- **Problem details**
The data below contains pictures, which are to be skipped; the lines starting at the line with "Click the CosyVoice-300M-Instruct tag" and ending at the line with "This screenshot has width=750, height=1274." are to be output exactly, both ends included.

+++ Data for the task +++

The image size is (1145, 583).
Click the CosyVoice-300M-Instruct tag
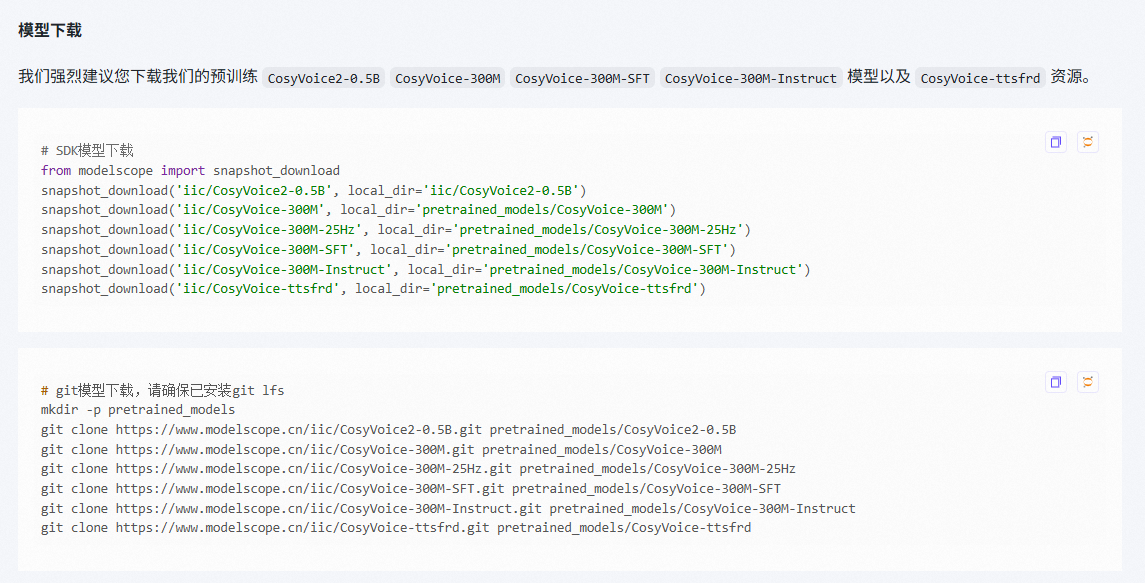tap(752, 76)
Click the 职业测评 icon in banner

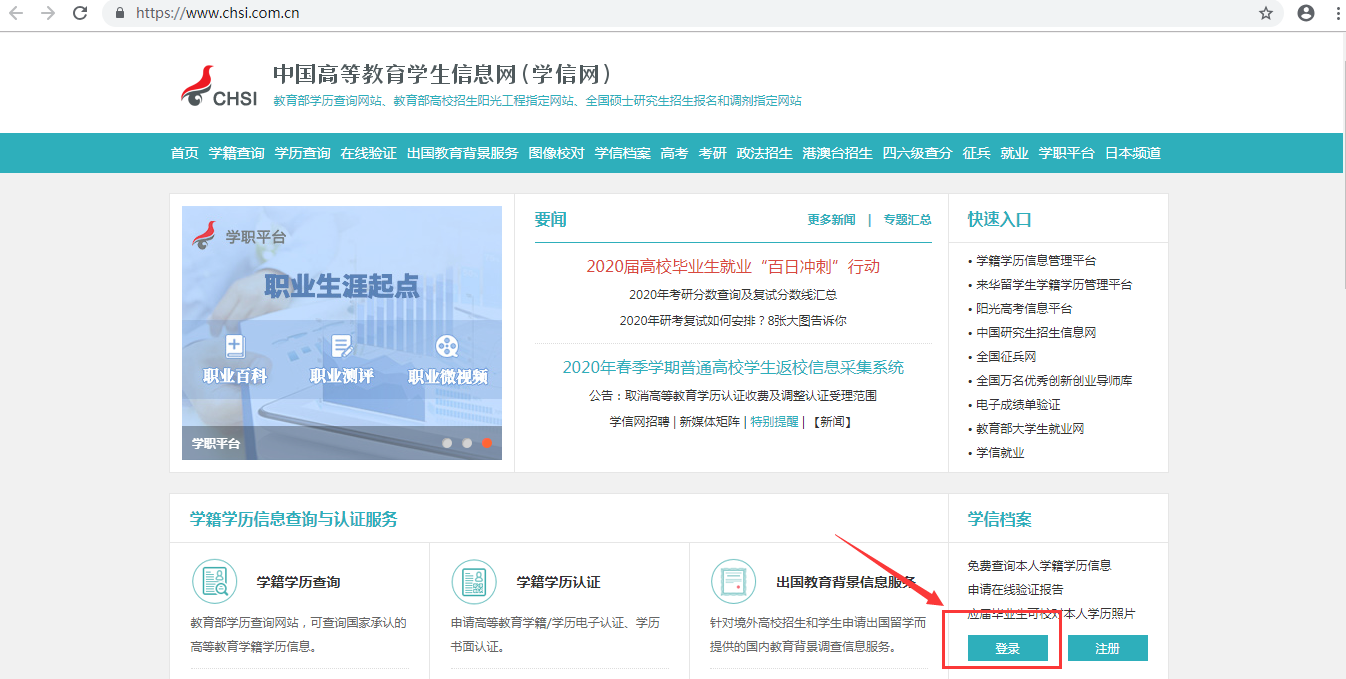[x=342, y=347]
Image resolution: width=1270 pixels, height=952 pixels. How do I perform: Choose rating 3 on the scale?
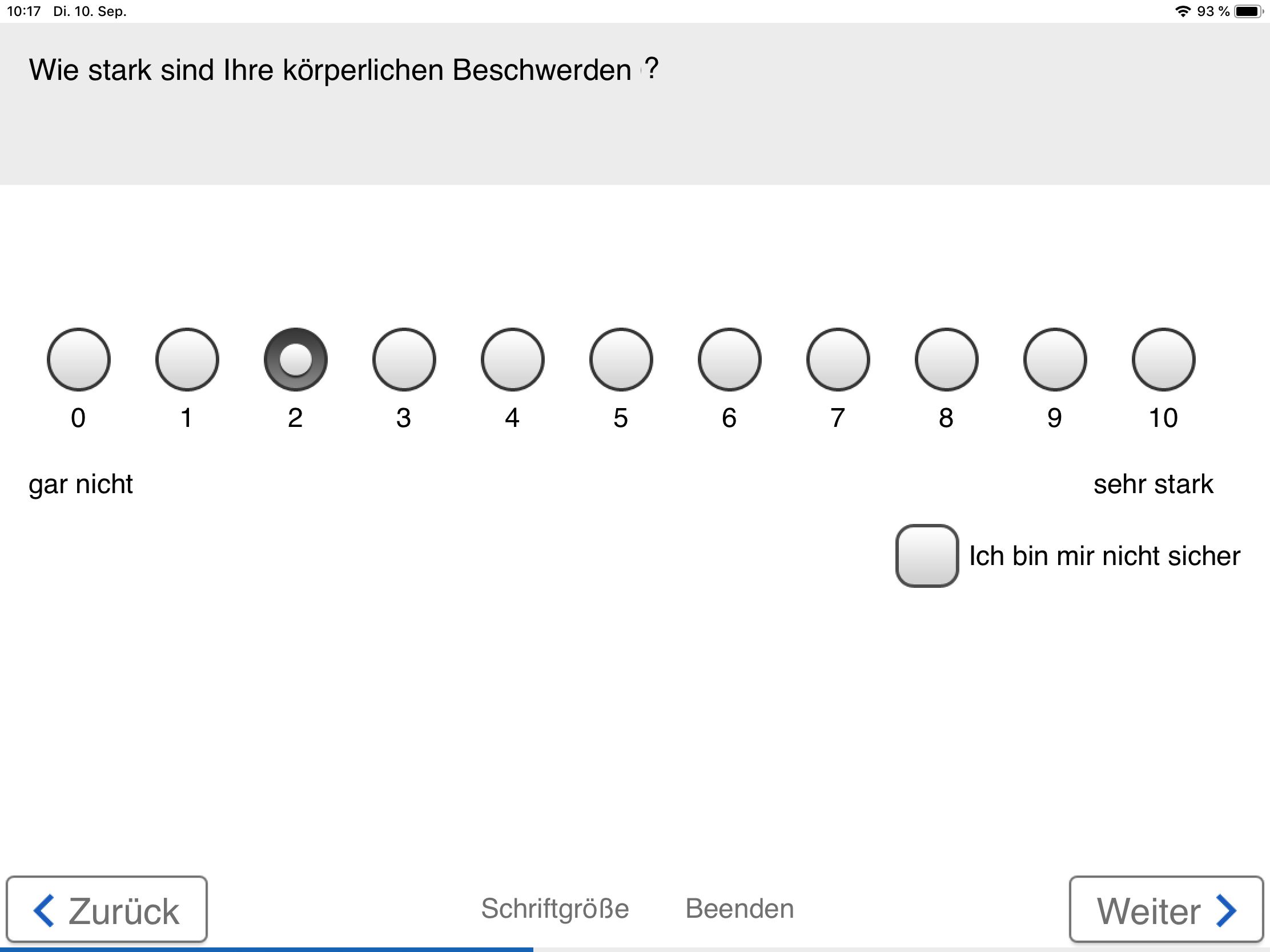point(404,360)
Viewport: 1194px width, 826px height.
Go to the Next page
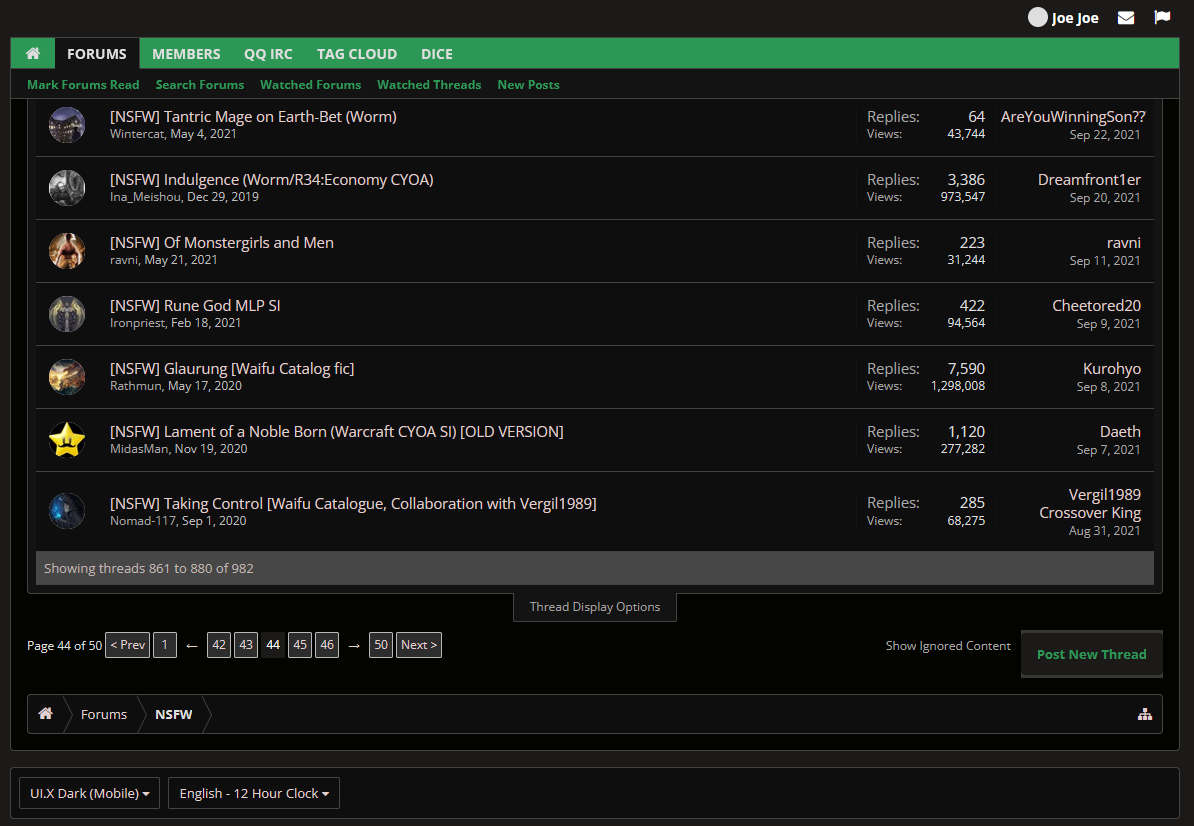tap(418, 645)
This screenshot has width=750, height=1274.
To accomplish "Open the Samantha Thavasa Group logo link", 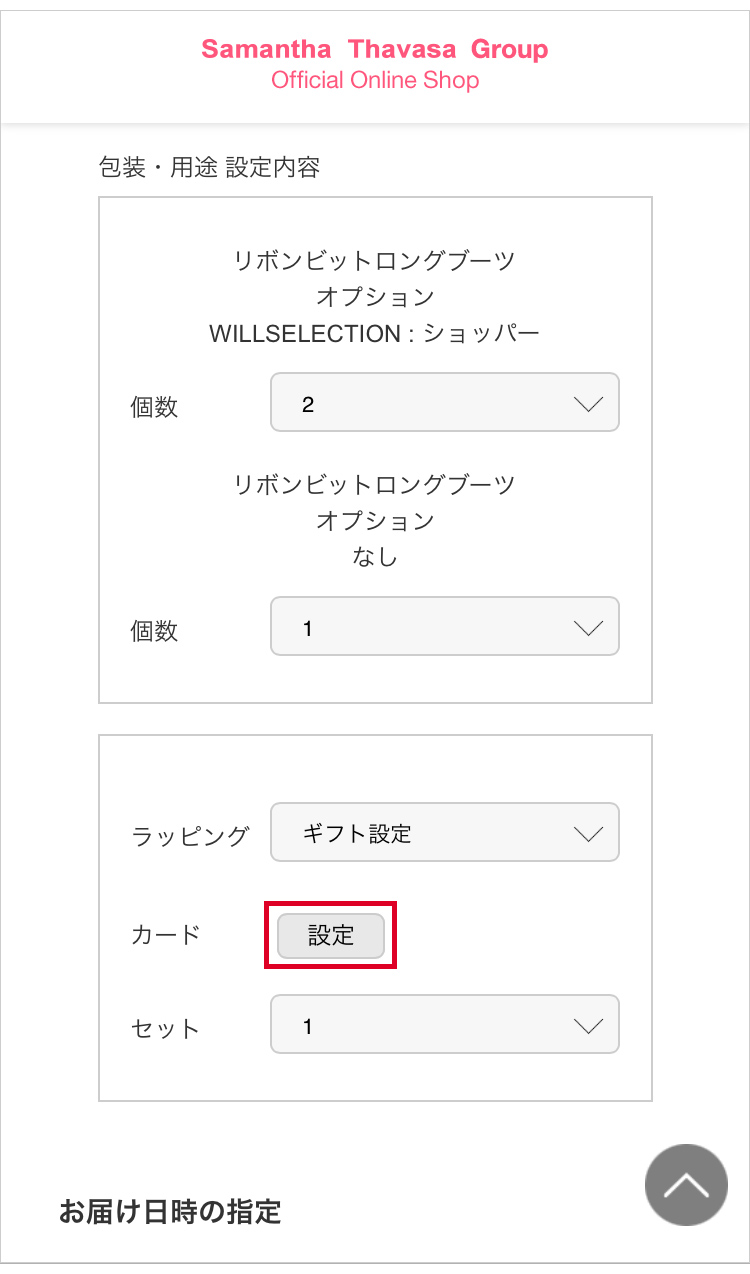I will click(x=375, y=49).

+++

- **Exercise solution**
Click the CosyVoice-300M-Instruct tag
tap(752, 76)
Click the 职业测评 icon in banner

[x=342, y=347]
Image resolution: width=1270 pixels, height=952 pixels. How do I perform: Choose rating 3 on the scale?
point(404,360)
Viewport: 1194px width, 826px height.
Go to the Next page
tap(418, 645)
This screenshot has width=750, height=1274.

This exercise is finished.